Dropping old consoles is a clear design shift. Without needing to support decade-old CPUs, Capcom can build seamless world streaming, larger active maps, and smarter encounter logic. It no longer needs to split development between constrained systems and modern ones. Every mechanic can scale upward without compromise.
It supports stronger visuals, deeper gameplay systems, and quicker iteration. Designing everything around a single hardware target keeps the workflow clean and predictable. The team can move ideas forward without getting slowed down by compatibility concerns or memory constraints, which makes development more efficient overall.
RE Engine, Unchained
The RE Engine has changed. What started as a lean toolset now supports real-time path tracing, dynamic lighting, and physics-based interactions built for current-gen bandwidth. DLSS 4 support on PC pushes frame rates up without sacrificing clarity. On consoles, performance targets climb to 60 and even 120 FPS.
The wall-crawling stalker teased in the reveal isn’t scripted. It reacts to light, noise, and player movement, using CPU-heavy logic across vertical spaces. That kind of adaptive AI doesn’t run cleanly on Jaguar cores from PS4/Xbox One.
Level design benefits too. Seamless transitions, ambient pathing, and hidden events now load in real-time. Earlier entries had to mask loading with slow doors or narrow paths. Requiem skips that. SSDs handle continuous streaming across larger zones with fewer bottlenecks.
Combat benefits as well. Faster load-in means quicker enemy reactions, real-time damage models, and location-aware behavior that feels more aggressive and unpredictable. Every encounter gains from that added headroom.
Switch 2: A Calculated Add
Switch 2 wasn’t part of the original plan. Capcom added it after testing a Resident Evil Village prototype on early hardware. Results were strong enough to bring Requiem over without reducing scope. It reaches portable users while keeping current-gen standards.
This aligns with broader trends. PS4/Xbox One engagement keeps dropping, and Sony will begin retiring PS4 services by Spring 2026. Meanwhile, PS5 and Xbox Series install bases passed 85 million in 2025. Publishers are tracking this and Capcom acted first.

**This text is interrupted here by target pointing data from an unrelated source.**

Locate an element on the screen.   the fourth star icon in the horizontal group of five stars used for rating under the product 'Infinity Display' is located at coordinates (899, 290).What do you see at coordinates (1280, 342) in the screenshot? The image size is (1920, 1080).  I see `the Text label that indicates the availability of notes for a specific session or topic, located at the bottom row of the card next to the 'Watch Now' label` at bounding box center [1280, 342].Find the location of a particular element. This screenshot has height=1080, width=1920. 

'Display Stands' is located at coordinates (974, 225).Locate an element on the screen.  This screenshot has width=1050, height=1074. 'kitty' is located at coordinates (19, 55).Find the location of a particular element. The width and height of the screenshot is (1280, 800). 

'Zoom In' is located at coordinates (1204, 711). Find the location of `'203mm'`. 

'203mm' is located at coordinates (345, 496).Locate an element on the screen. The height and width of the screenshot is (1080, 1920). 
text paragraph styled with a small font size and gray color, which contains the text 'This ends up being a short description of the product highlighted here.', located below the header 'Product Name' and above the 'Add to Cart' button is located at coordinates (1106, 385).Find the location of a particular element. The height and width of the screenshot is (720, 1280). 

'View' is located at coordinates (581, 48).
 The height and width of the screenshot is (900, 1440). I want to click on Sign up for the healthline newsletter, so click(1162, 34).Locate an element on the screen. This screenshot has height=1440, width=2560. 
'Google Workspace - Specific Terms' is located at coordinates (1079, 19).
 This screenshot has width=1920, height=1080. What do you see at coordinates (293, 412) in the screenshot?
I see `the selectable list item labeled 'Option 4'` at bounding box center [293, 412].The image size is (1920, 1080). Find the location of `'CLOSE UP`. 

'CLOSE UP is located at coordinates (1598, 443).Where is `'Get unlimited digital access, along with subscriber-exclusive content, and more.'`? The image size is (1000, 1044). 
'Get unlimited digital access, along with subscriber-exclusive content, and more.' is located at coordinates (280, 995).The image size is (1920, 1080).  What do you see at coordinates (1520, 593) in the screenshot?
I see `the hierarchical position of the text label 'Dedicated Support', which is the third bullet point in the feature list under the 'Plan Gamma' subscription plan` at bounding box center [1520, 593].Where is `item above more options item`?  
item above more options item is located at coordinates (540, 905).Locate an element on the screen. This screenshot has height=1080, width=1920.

Financial Signals Behind the Cut
Capcom’s data shows 94% of sales are digital, and 93% comes from its catalog. Games like RE2 Remake, Monster Hunter Rise, and DMC5 continue to sell long after launch. Capcom doesn’t rely on day-one sales or physical media. It aims for sustained digital performance.
That’s why Requiem doesn’t need to reach every platform. It targets players already on current hardware, where margins are better and expectations higher and Resident Evil 4 Remake proved this.
Resident Evil Requiem Next-Gen Strategy: Technology First
Capcom spent the last decade repositioning itself. RE Engine gave it control across franchises. Remakes delivered critical and commercial success. PC optimization became a core focus.
Skipping last-gen is consistent with that shift. Capcom now acts like a platform leader. Requiem is its next proof: if you want to play, you need the right system.
Reactions show a split. Enthusiasts welcome the tech leap. Last-gen users feel left out. But with collector’s editions, amiibo integration, and premium store placement, momentum is building.
The New Standard Has Been Set
Requiem shows what modern development looks like when a studio builds for current hardware only. Capcom made that call early and moved forward with it. Other publishers are still experimenting with partial exclusivity, but Capcom committed fully. Designing around performance from the start sets a clear standard for where big-budget games are heading.
For players, it means thinking about hardware. Current-gen console bundles, Switch 2 launch setups, RTX 40-series PCs: the ecosystem is already in place for games built without last-generation limits.